▸ YOUR OBJECTIVE
Quote exactly, and only, the lines from the one containing "Where should I" through the end of the material below. Skip pictures.
>>>
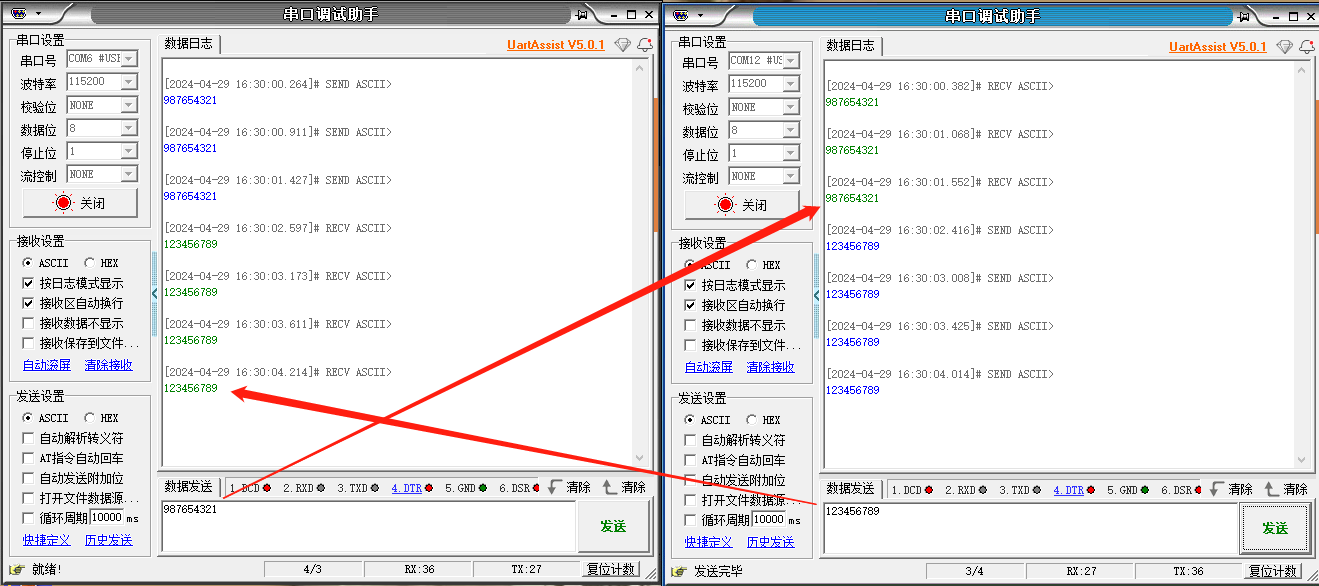Image resolution: width=1319 pixels, height=586 pixels.
Task: Expand the 串口号 dropdown in right window
Action: tap(790, 61)
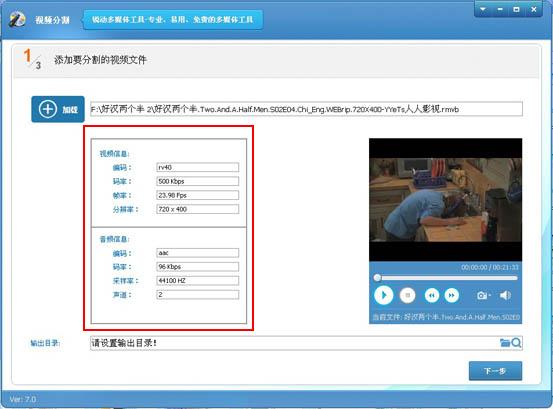Click the playback progress slider handle
The image size is (553, 409).
click(x=377, y=278)
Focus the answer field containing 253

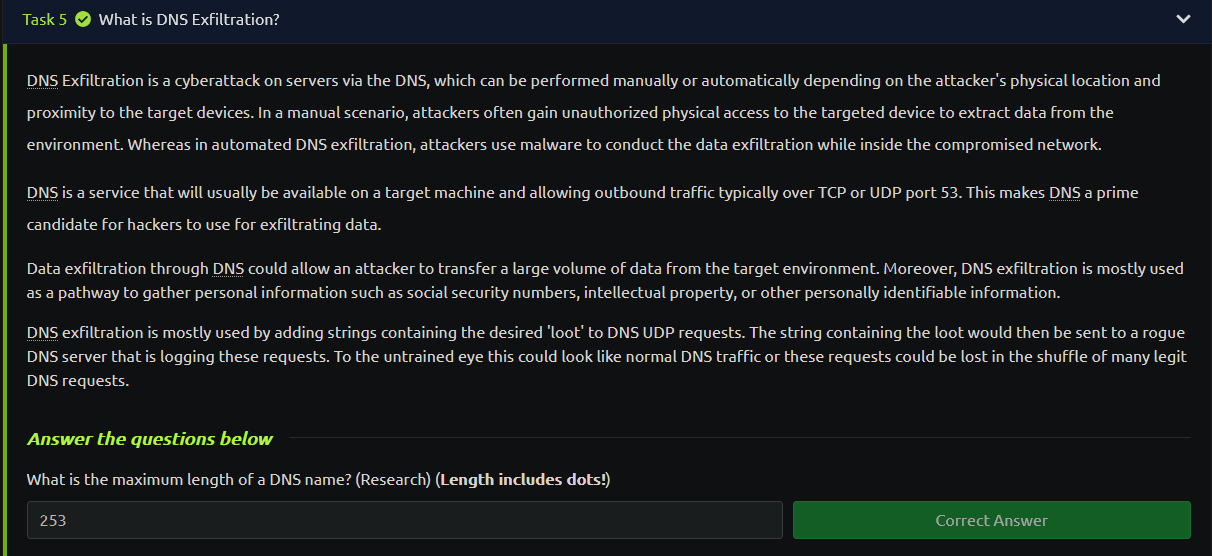[x=404, y=520]
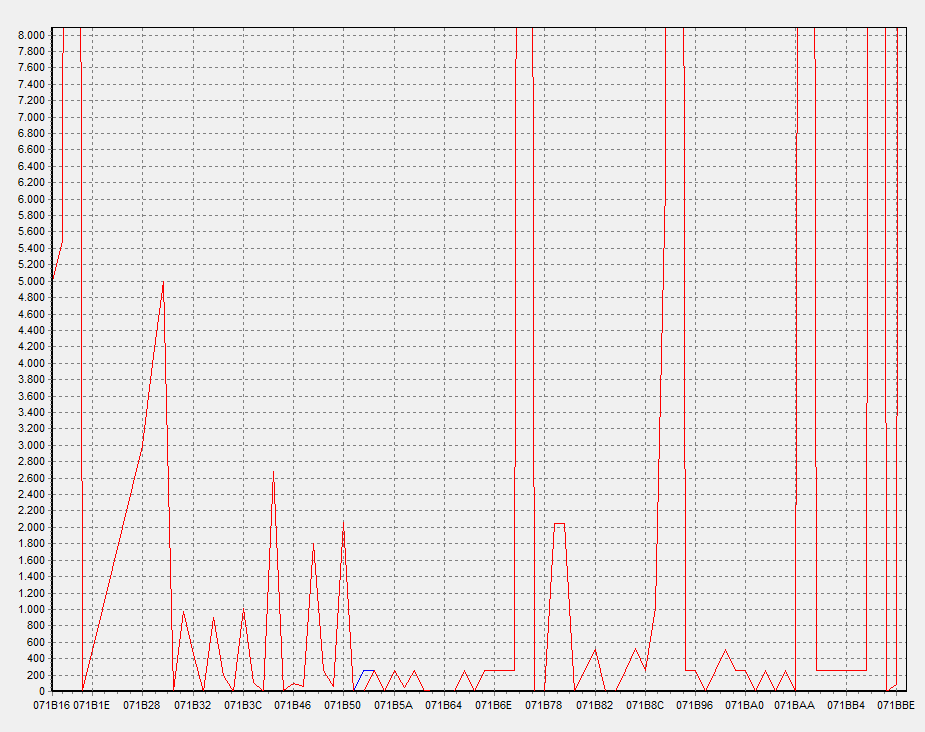
Task: Click the 8.000 value on the y-axis
Action: coord(31,35)
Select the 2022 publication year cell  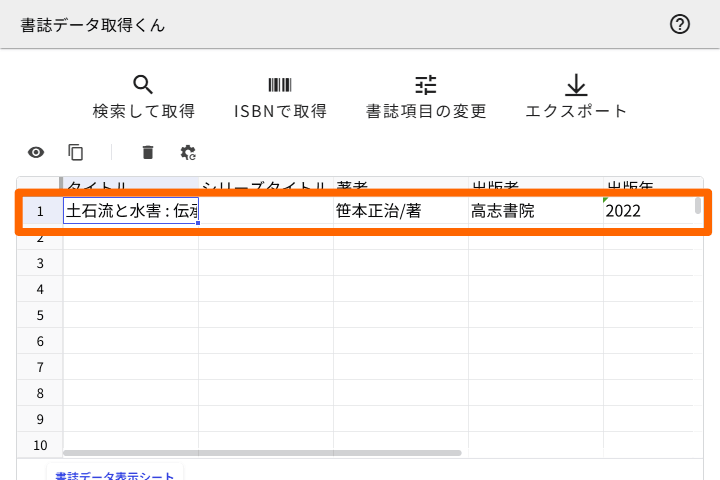(645, 211)
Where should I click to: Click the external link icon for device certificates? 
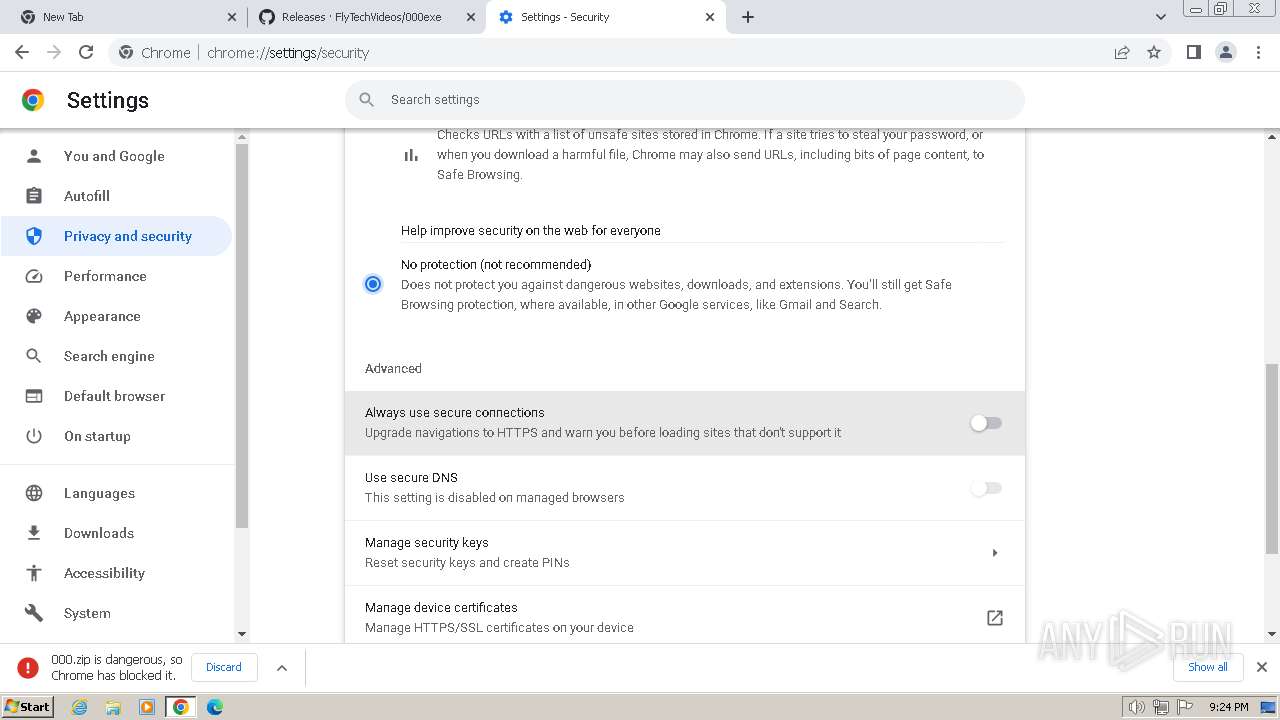point(994,618)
<<<
▸ THE COMPLETED TASK
Where should I click to: Click the external link icon for device certificates? 
point(994,618)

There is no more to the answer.